On this week’s podcast, Glenn and Daniel debate the merits of Jon Stewart‘s election-year political satire Irresistible, which joins a micro-genre that comes as regularly and tediously as the elections themselves, and which provoked far more knowing nods than belly laughs. Then we spend substantially longer discussing Spike Lee‘s outstanding modern Vietnam War drama (featuring a career-best performance from Delroy Lindo), Da Five Bloods(01:40:29).
May contain NSFW language.
FilmWonk rating (Irresistible): 6.5 out of 10 FilmWonk rating (Da Five Bloods): 8.5 out of 10
[02:10] Review: Irresistible
[18:17] Spoilers: Irresistible
[33:10] Review: Da Five Bloods
[01:01:07] Spoilers: Da Five Bloods
Music for this episode is what’s going on.
CORRECTION: We referred to the Viet Cong/”VC” and the North Vietnamese Army somewhat interchangeably in our review of Da Five Bloods – while there was a bit of overlap between the two, they were not the same group.
CORRECTION: In discussing the history lessons in the dialogue of Da Five Bloods, Glenn mistakenly referred to Milton L. Olive III, an 18-year-old soldier who died heroically in Vietnam (and was posthumously awarded the Medal of Honor) as “Melvin Olive”. We regret the error.

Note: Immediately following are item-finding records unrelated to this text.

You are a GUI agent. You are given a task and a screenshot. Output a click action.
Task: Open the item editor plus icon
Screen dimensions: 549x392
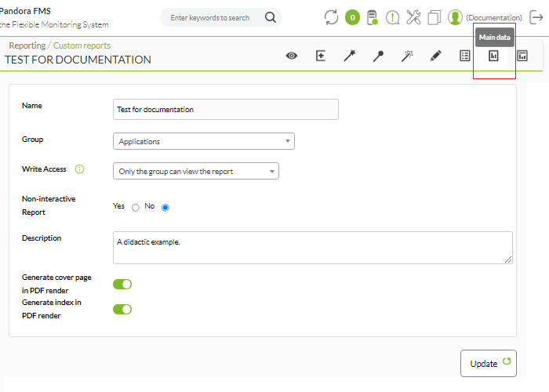click(320, 56)
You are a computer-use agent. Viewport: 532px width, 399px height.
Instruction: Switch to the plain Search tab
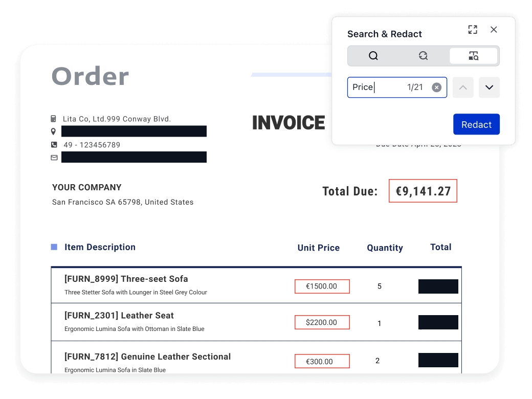pyautogui.click(x=373, y=56)
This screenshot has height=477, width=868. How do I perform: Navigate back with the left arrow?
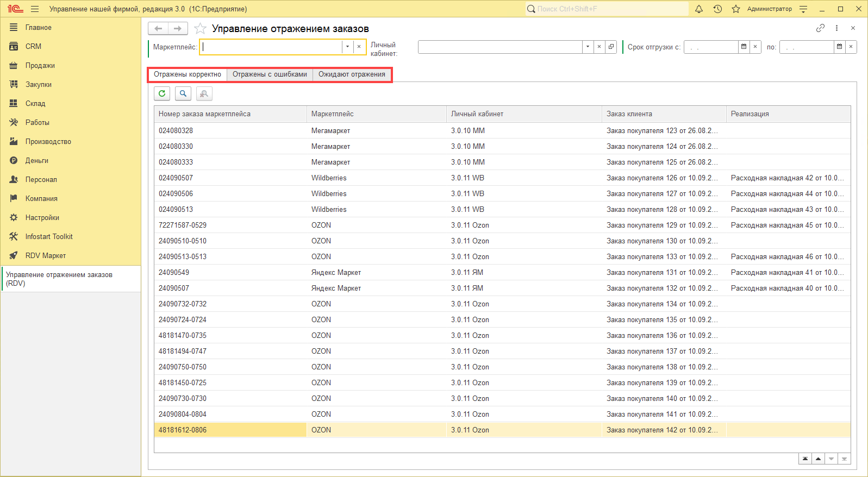click(158, 29)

CLARIFICATION: During an aside about current events, we referred to a few recent acts of apparent voter suppression, both the long lines in Atlanta, and the polling place closures that were reported in Kentucky for their primary election this past week. While Atlanta is still being investigated, we would editorialize and say that “Governor” Brian Kemp, who “won” his seat by a narrow margin after purging hundreds of thousands of eligible voters from the rolls, is not entitled to a presumption of innocence here. However, as of this writing, it appears Kentucky is headed for a record high turnout for an election-year primary, and the early reports on the poll closures lacked additional context on all of the efforts that were made to expand early voting and vote-by-mail in its place due to the COVID-19 pandemic. PolitiFact has a good roundup on the issue, and local newsradio station WFPL has a more detailed explanation on what we know as of this writing about actual turnout and voter experiences on the day, which did include some lines as long as two hours. Bottom line, in our opinion, please feel free to assume that in a post-Shelby world, if it looks like voter suppression, it probably is, and you’ll be correct more often than not. Until federal law reasserts itself to protect our sacrosanct right to vote, the burden of proving good faith is now on our elected officials.